(Collected data entries)
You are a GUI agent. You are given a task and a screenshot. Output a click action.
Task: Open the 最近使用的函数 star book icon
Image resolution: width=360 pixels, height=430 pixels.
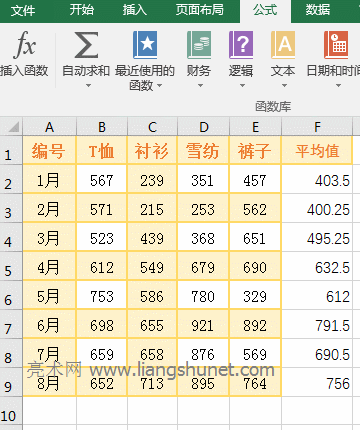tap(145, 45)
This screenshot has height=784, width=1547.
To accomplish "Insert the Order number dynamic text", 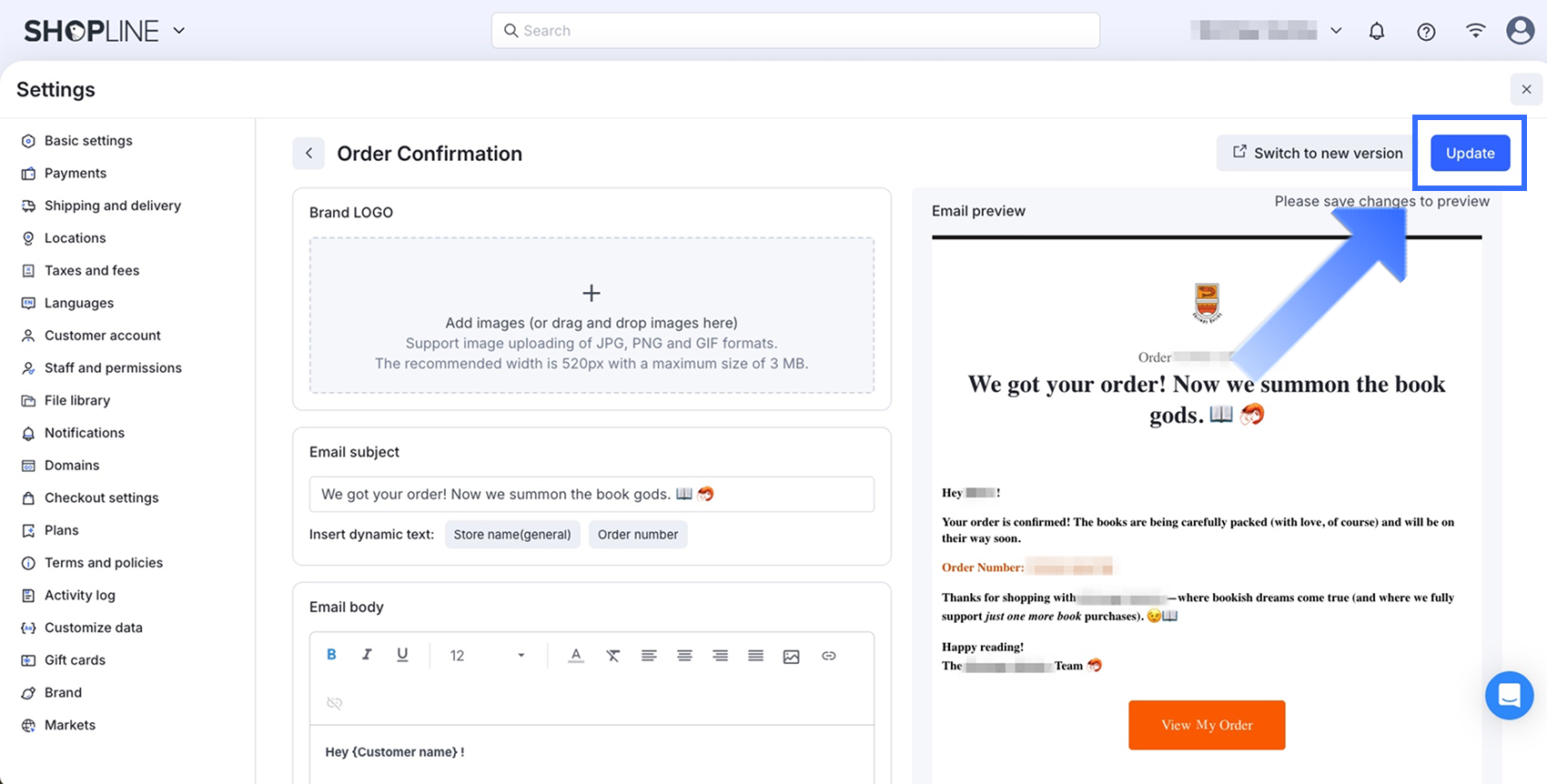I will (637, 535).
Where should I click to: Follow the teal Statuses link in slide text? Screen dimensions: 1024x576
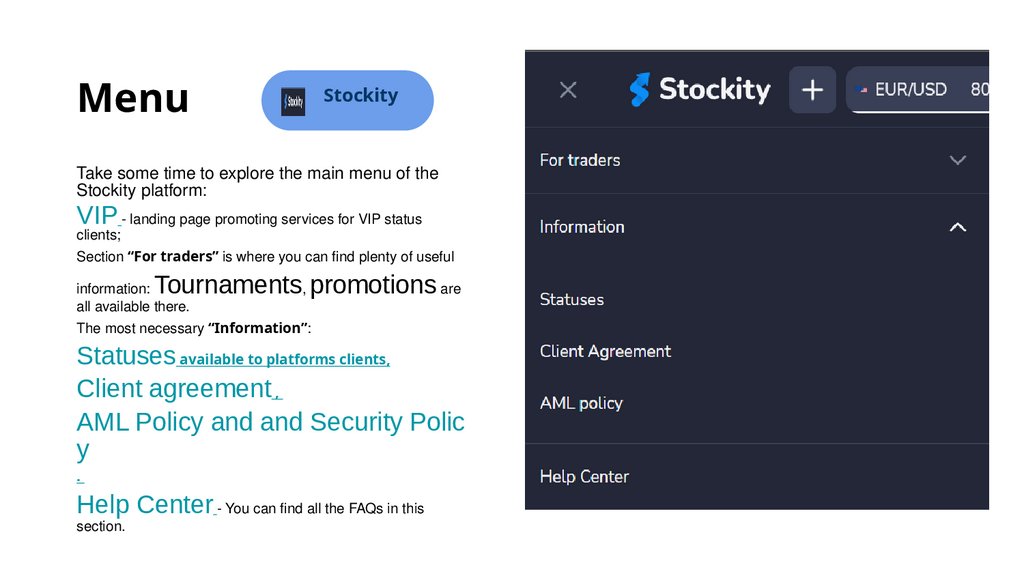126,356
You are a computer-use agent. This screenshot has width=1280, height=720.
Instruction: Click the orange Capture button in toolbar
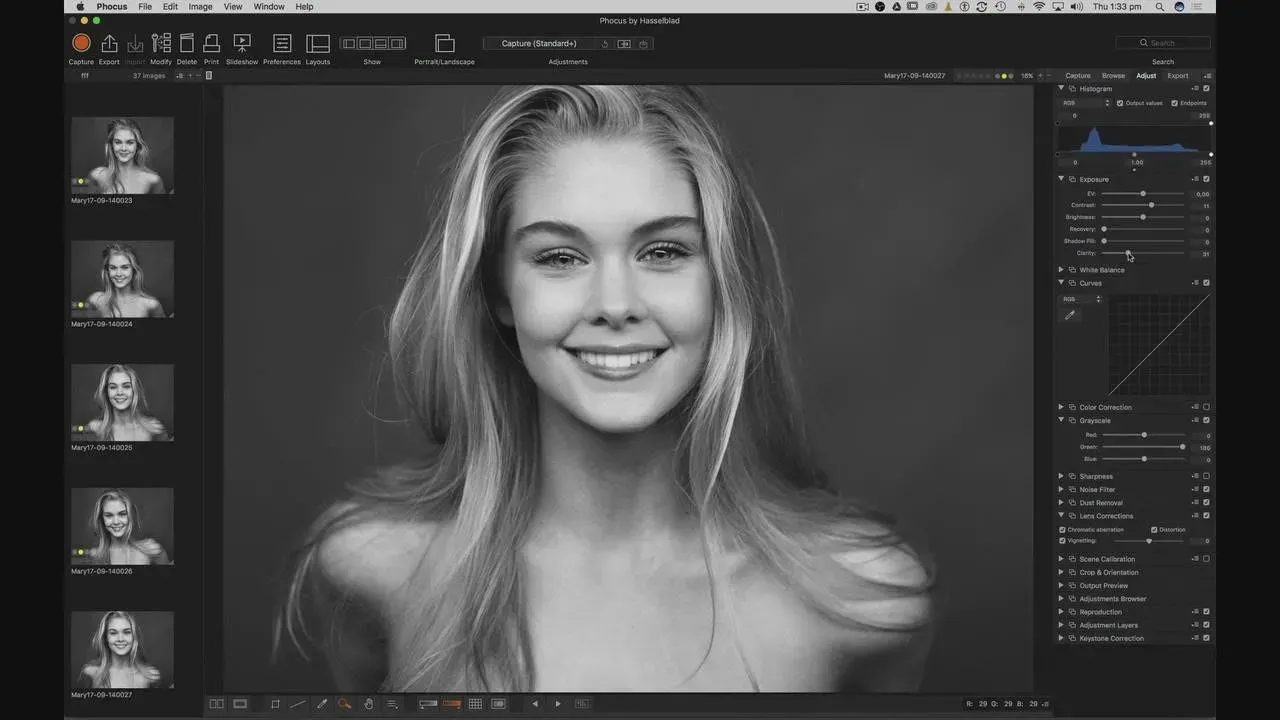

*WORK INSTRUCTION:*
Your task is to repeat, word for word and with no picture, every line from the one that contains "You are a computer-use" through the last line of the data.

*REPLY:*
You are a computer-use agent. This screenshot has width=1280, height=720.
Instruction: Click the orange Capture button in toolbar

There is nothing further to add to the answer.